Quote every line of the material below word for word, but leave the pictures out of your answer.

Task data:
● ● ● ● ● ● ●
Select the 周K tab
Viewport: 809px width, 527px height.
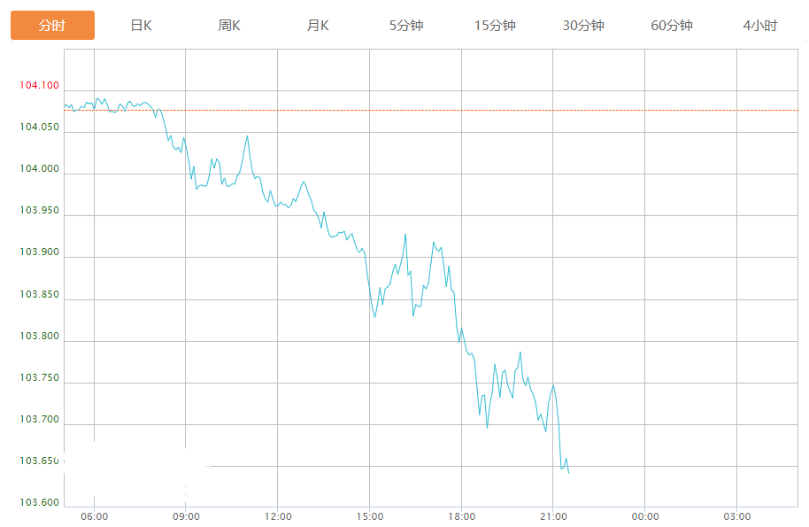tap(229, 26)
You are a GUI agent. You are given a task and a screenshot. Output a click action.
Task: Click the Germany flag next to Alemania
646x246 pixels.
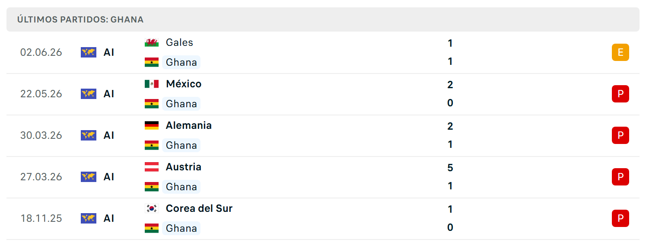click(x=152, y=125)
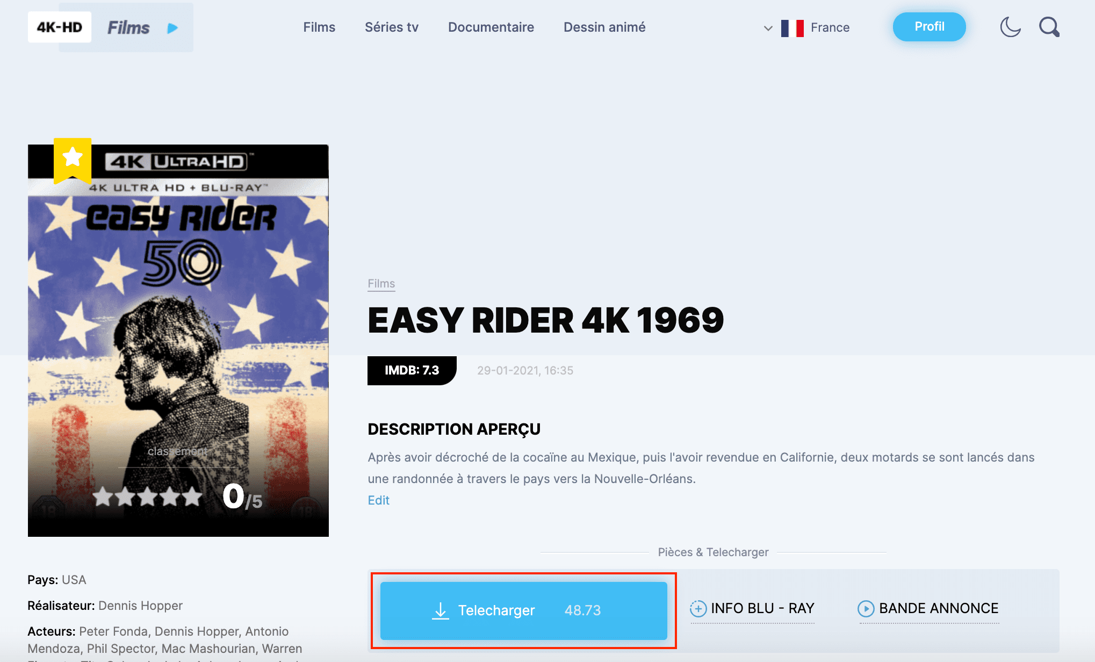Viewport: 1095px width, 662px height.
Task: Click the Films breadcrumb link above title
Action: pyautogui.click(x=381, y=284)
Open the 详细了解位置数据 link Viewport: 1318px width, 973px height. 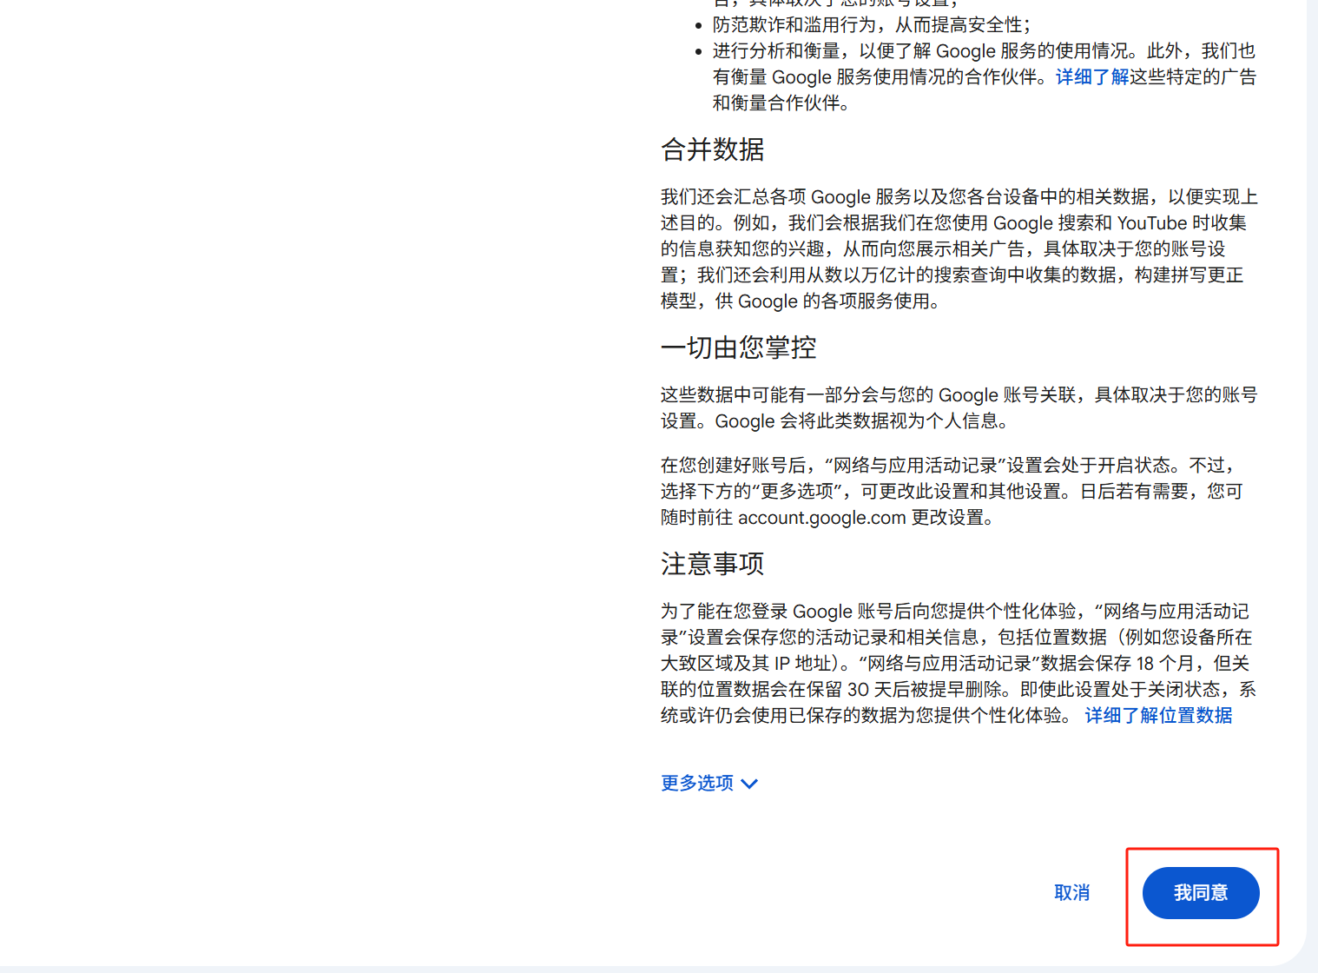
● ● ● ● ● ● ●
Result for this task:
Select the 周K tab
Viewport: 809px width, 527px height.
tap(229, 26)
You are a GUI agent. You are given a task and a screenshot. Output a click action.
Task: Click the Germany flag next to Alemania
646x246 pixels.
click(x=152, y=125)
Viewport: 1095px width, 662px height.
Task: Click the Films breadcrumb link above title
Action: pyautogui.click(x=381, y=284)
Open the 详细了解位置数据 link Viewport: 1318px width, 973px height. 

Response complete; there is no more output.